May I ask you to check if I correctly understand your ideas?

Here is my data (this time I wrote it more clearly)

a1 <- 0.7
a2 <- 0.3

grow <- c()
potential <- c()
gap <- c()
gdp <- c()
inflation <- c()

grow[1] <- 2
potential[1] <- 10
gap[1] <- 0
gdp[1] <- potential[1] + gap[1]/100
inflation[1] <- 2

for (i in 2:100) {
  grow[i] <- grow[i-1] + rnorm(1, 0, 0.1)
  potential[i] <- potential[i-1] + grow[i]/100 + rnorm(1, 0, 0.1)
  gap[i] <- a1*gap[i-1] +  rnorm(1,0,0.1)
  gdp[i] <- potential[i] + gap[i]/100
  inflation[i] <- inflation[i-1] + a2*gap[i]   + rnorm(1,0,0.1)
}

data <- cbind(gdp, inflation)

mvf_model <- stan(file = "newstan.stan" , 
                  data = list(T = nrow(data),
                              gdp = data[,1],
                              inflation = data[,3]),
                  chains = 4)

And here is my rstan code:

data {
  int T; // number of obs
  vector[T] inflation;//dataset of generated series
}
 
parameters {
  
  #Coefficients
  vector[1] alfa1; //ar gap
  vector[1] alfa2; //phillips curve

  #State Variables (unobserved economic variables)
  vector[T] gap; // output gap
  vector[T] potential; // potential output
  vector[T] grow; // growth of potential output

  #Innovations
  real<lower = 0> sigma_pot; // The scale of innovations to potential output
  real<lower = 0> sigma_grow; // The scale of innovations to growth in potential output
  real<lower = 0> sigma_gap; // The scale of innovations to output gap
  real<lower = 0> sigma_inf; // The scale of innovations to phillips curve
}

transformed parameters {
  vector[T] gdp;
  gdp = potential + gap;
}

model {
  // priors
  
  //Innovations
  sigma_pot ~ cauchy(0.2,3);
  sigma_grow  ~ cauchy(0.3,3); 
  sigma_gap ~ cauchy(0.9,5); 
  sigma_inf ~ cauchy(2,5);
  
  //coefficients
  alfa1 ~ normal(0,1); 
  alfa2 ~ normal(0,1); 


  //Initialize State Equations
  potential[1] ~ normal(0,1);
  grow[1] ~ normal(0,1);
  gap[1] ~ normal(0,1);

  // State Equations
  for(t in 2:T) {
    grow[t] ~ normal(grow[t-1], sigma_grow);
    potential[t] ~ normal(potential[t-1] + grow[t], sigma_pot);
	  gap[t] ~ normal( alfa1*gap[t-1], sigma_gap);
  }

  // Measurement Equations
  for(t in 2:T) {
	 inflation[t] ~ normal(inflation[t-1] + alfa1*gap[t],sigma_inf);
  }
}
1 Like

Hi @D11, no worries. I’ll have a quick look and post some comments below.

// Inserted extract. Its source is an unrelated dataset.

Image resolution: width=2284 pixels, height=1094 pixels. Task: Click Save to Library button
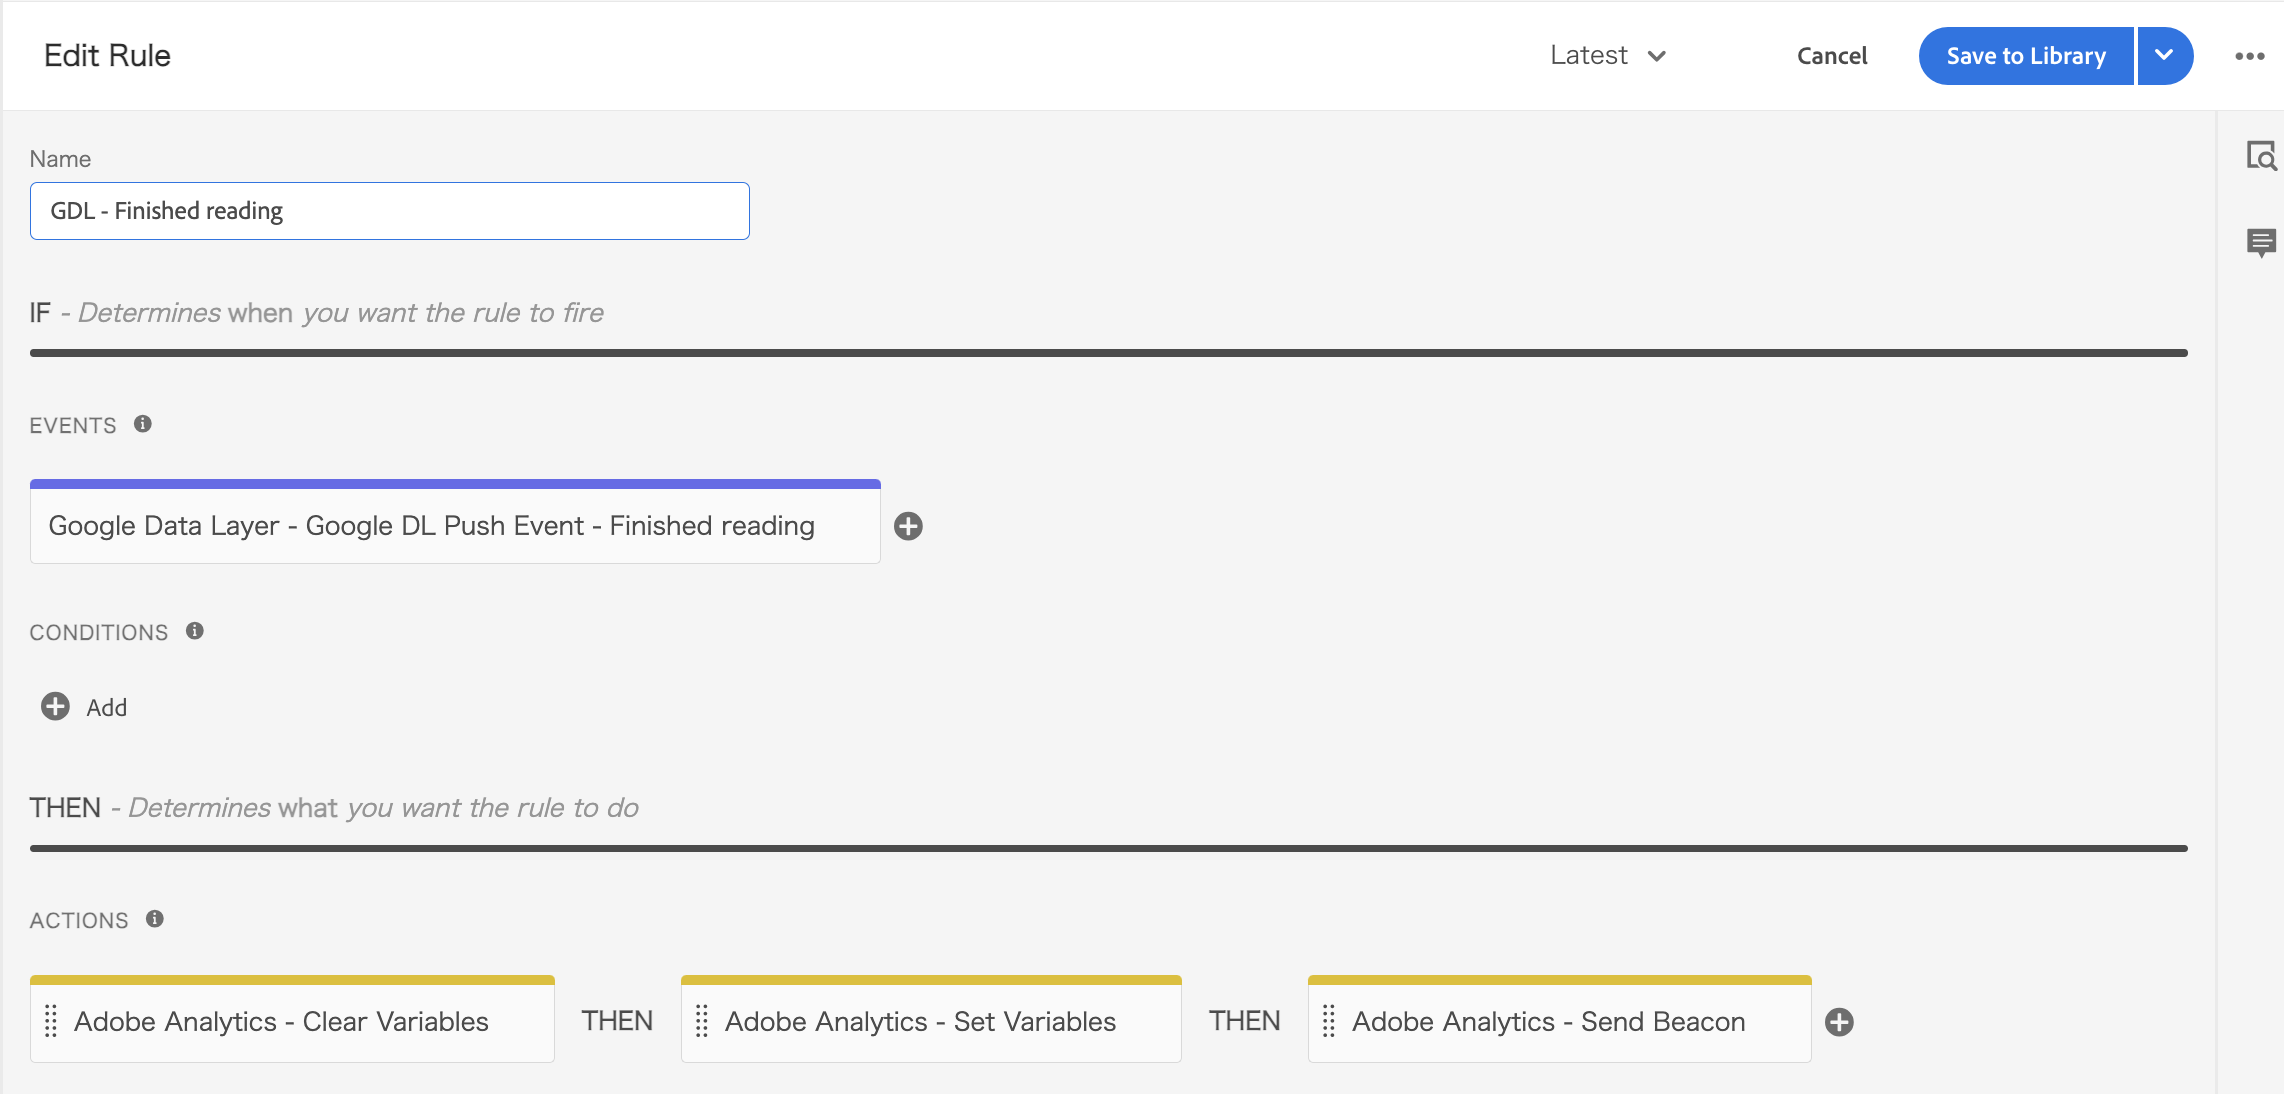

First of all, the items in the data block should correspond to the items you pass to the stan function in R via data = list(...). I see you have gdp in there, but your Stan code doesn’t have this in the data block. If gdp is an observed variable instead of a parameter, then you need to modify the model to take this into account.

I don’t know whether you should declare alpha as vector[1] or real (whether that makes any difference performance-wise).

I’m not sure about those priors on your sigma_* parameters. I’m not an expert here so I’ll gladly defer if someone else has an opinion. IIRC you’d probably want those to be centered at zero and perhaps not use a Cauchy distribution but something with thinner tails - as this seems to improve sampling. What kind of values would you find plausible for these parameters?

Other than that the model looks very reasonable. Please let me know whether this model gives plausible outcomes!